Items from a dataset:

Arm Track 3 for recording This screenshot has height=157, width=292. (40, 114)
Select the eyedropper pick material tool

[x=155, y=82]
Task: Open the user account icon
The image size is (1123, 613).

* _WORK TO COMPLETE_
Retype the records above exactly as they appear.

* _YOUR RESPONSE_
Arm Track 3 for recording This screenshot has height=157, width=292. (40, 114)
Select the eyedropper pick material tool

[x=155, y=82]
Task: Open the user account icon
The image size is (1123, 613).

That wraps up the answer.